How geology can influence scaling relations

Abstract

This study presents an attempt to determine the influence of the environment (through lithology and mechanical properties) on source parameters and, subsequently, scaling relations. This aim is pursued using data collected from a gas field during a 3-year-long period. The induced seismicity is recorded by a local permanent network, allowing the precise location of 149 earthquakes with local magnitudes ranging from 1.0 to 4.2. Moreover, geology of the site is defined by 70 bore-holes up to 5 km deep. Such information allows a geological correlation of seismic events. Then, a spectral analysis is performed to compute the source parameters of earthquakes, using a dynamic circular fault model.

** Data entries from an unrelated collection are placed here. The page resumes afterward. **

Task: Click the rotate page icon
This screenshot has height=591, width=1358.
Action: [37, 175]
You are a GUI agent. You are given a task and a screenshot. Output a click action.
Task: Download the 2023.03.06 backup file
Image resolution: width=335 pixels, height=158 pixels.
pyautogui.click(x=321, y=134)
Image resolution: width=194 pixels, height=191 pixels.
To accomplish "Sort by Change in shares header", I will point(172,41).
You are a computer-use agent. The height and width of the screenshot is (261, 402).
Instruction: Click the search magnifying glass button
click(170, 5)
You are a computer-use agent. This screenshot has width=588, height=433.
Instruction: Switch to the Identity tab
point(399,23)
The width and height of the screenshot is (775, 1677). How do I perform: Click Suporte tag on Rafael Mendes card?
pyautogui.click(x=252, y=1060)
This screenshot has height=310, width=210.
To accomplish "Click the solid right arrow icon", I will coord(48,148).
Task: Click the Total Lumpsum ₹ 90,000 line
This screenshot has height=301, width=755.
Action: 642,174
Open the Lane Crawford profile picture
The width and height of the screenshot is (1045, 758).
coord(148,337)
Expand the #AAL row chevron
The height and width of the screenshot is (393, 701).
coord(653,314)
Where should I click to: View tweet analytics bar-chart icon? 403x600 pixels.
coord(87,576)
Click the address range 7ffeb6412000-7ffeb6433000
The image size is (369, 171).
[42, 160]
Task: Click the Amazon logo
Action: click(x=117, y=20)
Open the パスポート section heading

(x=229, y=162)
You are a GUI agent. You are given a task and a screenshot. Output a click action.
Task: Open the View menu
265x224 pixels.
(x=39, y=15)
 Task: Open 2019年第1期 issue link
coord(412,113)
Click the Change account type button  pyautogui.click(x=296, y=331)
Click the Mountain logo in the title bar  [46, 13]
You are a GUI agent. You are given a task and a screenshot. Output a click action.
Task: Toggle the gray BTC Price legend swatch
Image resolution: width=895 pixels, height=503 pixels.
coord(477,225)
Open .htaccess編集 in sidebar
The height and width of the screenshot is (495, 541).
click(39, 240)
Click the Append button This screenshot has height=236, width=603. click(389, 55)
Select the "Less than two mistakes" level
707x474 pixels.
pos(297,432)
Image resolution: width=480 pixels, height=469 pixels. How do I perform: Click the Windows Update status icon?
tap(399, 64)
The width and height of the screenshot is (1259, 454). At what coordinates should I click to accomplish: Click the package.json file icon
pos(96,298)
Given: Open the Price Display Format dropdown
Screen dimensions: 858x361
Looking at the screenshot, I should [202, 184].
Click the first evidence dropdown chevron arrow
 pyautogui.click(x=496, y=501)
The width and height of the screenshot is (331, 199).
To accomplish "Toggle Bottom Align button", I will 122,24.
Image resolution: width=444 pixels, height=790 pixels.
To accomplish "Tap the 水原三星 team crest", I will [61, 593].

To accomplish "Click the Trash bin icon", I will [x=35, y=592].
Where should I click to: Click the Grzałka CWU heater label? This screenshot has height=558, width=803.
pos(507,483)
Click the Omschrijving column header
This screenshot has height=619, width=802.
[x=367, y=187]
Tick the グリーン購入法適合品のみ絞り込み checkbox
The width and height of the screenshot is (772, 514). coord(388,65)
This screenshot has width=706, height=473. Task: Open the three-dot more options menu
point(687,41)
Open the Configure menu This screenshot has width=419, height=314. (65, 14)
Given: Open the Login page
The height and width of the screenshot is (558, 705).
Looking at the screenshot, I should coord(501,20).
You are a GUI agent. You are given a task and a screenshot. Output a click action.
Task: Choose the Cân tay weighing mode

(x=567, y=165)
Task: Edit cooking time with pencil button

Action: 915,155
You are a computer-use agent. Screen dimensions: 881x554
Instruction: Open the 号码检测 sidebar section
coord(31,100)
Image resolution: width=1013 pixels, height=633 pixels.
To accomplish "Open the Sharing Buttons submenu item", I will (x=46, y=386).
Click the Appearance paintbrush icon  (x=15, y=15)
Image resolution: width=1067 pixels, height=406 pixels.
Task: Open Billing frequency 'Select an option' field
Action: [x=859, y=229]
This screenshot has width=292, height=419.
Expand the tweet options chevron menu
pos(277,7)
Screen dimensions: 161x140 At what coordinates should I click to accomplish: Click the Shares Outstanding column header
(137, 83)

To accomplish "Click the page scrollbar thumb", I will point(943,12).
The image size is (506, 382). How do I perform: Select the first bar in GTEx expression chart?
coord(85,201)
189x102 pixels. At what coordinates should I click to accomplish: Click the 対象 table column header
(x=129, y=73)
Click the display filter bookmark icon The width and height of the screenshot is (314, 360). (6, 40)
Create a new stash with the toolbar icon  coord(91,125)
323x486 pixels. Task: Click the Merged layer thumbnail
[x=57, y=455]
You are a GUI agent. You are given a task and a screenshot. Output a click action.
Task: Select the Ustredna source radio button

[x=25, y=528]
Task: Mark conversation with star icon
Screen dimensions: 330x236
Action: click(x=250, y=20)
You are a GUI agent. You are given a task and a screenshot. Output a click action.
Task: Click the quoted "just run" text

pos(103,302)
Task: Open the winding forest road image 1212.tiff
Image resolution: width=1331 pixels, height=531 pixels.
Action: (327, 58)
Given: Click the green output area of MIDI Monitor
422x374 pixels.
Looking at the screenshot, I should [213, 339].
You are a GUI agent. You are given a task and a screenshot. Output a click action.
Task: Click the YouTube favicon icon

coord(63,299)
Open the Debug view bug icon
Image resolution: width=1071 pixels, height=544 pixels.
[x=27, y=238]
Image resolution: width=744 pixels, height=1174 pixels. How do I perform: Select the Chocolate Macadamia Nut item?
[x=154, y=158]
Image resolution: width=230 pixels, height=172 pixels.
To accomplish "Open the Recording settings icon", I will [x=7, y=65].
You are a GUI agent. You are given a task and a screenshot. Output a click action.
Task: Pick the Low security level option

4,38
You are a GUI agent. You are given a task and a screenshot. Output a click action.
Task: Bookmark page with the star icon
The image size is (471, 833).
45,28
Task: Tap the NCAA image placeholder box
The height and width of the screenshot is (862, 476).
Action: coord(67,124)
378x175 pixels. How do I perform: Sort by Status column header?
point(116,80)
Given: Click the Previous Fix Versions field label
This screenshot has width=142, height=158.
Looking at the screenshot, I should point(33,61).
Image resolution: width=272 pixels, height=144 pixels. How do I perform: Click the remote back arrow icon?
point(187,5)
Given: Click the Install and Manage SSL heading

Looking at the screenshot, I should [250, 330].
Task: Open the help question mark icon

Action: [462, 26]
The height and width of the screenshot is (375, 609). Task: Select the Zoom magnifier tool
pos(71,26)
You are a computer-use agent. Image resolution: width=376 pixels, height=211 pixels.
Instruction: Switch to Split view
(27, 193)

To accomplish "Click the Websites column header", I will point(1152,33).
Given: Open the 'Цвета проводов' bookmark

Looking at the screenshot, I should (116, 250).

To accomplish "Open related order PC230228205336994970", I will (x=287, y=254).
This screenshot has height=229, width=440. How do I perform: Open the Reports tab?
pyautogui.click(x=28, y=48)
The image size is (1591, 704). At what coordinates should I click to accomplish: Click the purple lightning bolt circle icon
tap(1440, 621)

Seismic moments, source radii, and post-rupture stress drops are evaluated, taking into account source, propagation and site effects. However, it is shown from our results, that relative uncertainties remain, especially for seismic moments and stress drops. The diagram of seismic moment versus source radius, for the whole data set, indicates relatively constant stress drops (around 10 bar), confirming the self-similarity assumption even for microearthquakes. In contradiction with this result, scaling relations in each geological unit do not verify self-similarity This feature implies that second order factors, as the mechanical properties of the rock, influence source characteristics and bring new complications in scaling relations. However, even in this case of a very differentiated medium, these parameters cannot explain a global breakdown in scaling laws.